Wiem, że przysługuje mi prawo do cofnięcia zgody w dowolnym momencie bez wpływu na zgodność z prawem przetwarzania, którego dokonano na podstawie zgody przed jej cofnięciem. Cofnięcie może nastąpić łatwo po zalogowaniu się na moje konto i wyborze odpowiedniej opcji. Konto dostępne jest pod linkiem [...].

Analogicznie, także w tym wypadku należy poinformować użytkownika o przysługującym mu prawie do cofnięcia zgody na przetwarzanie danych osobowych. Wycofanie zgody musi być możliwe do wykonania w sposób równie prosty co wyrażenie zgody na ich przetwarzanie, a więc np. poprzez prosty formularz.

Wiem, że jeżeli moje prawa zostały zagrożone lub naruszone,mogę się skontaktować z krajowym organem nadzoru z siedzibą w ...

Obowiązek poinformowania o właściwym organie sprawującym nadzór nad przetwarzaniem danych przez admi­nistratora ma na celu ułatwienie użytkownikowi zwrócenia się do ww. z wnioskiem o ewentualną interwencję w przypadku, gdy administrator naraża bądź narusza bezpieczeństwo danych osobowych, chociażby w wyniku wycieku danych.

Profilowanie – pop-up na stronIe dla nowych użytkowników

[Nazwa witryny] korzysta z systemu monitorującego Pana/Pani aktywność podczas korzystania z witryny w celu dostosowania jej treści do zainteresowań użytkownika. Szersze informacje o systemie monitorowania można znaleźć [link do polityki prywatności]. Jeżeli pragnie Pan/Pani zgłosić sprzeciw, prosimy o zalogowanie się na swoje konto i wybór odpowiedniej opcji. Konto dostępne jest pod linkiem [...].

Wskazane ostrzeżenie zostało przygotowane w wersji bardziej zachowawczej. Teoretycznie można bowiem przyjąć, iż same dane zbierane w trakcie profilowania (określające wyłącznie to, jak dany użytkownik korzysta z witryny) nie stanowią samoistnie danych osobowych – nie pozwalają bowiem na identyfikację danego użytkownika. Niemniej wiele systemów monitorowania wiąże informacje zebrane w toku profilowania z adresem IP, który według dominującego poglądu stanowi dane osobowe.

Posługując się przykładem, dane dotyczące specyfiki danego użytkownika (w przypadku sklepu internetowego np. ustalenie, iż chętnie ogląda on oferty męskich butów marki Nike w kolorze czarnym) nie pozwalają na jego identyfikację. W połączeniu jednak z danymi pozwalającymi na rozpoznanie – a więc adresem IP – stanowią już, według dominujących poglądów, dane osobowe chronione przez RODO.
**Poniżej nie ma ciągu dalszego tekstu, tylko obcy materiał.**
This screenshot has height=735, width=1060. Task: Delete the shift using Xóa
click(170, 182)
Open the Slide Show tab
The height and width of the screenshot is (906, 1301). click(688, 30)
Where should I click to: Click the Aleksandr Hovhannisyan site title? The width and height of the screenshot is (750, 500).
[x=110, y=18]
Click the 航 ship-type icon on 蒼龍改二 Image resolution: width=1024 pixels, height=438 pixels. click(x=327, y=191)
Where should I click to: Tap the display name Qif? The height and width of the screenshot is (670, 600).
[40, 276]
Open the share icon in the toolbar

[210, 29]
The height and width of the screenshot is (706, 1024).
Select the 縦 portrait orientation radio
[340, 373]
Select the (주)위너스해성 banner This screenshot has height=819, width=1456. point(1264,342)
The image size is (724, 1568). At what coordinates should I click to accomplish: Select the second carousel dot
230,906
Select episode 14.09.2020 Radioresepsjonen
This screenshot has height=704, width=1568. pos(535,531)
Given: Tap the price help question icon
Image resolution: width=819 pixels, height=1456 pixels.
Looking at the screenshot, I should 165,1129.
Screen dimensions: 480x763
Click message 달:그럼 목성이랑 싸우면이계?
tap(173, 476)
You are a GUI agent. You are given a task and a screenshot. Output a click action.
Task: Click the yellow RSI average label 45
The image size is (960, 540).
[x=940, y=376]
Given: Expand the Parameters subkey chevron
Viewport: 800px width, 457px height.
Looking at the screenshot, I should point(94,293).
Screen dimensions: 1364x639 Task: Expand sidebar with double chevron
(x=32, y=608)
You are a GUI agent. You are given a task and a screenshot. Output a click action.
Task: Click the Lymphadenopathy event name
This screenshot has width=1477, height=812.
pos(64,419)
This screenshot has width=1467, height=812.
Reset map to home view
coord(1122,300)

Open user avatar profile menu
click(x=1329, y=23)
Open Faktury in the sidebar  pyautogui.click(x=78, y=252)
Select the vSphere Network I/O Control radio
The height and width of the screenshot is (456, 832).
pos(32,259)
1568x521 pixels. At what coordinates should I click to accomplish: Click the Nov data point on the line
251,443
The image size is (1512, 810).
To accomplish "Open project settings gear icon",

Przy przyjęciu, iż podczas profilowania zbierane będą wyłącznie dane dotyczące sposobu korzystania z danej strony i (do momentu rejestracji) w zbiorze nie znajdą się żadne inne dane pozwalające na identyfikację użytkownika (tj. wspomniany adres IP czy np. lokalizacja), powiadomienie najpewniej będzie można uprościć, rezygnując z odesłania do formularza sprzeciwowego. Mając na uwadze charakter RODO, wyjątkowo ogólny w odniesieniu do problematyki profilowania, na obecnym etapie trzeba rekomendować szczególną ostrożność.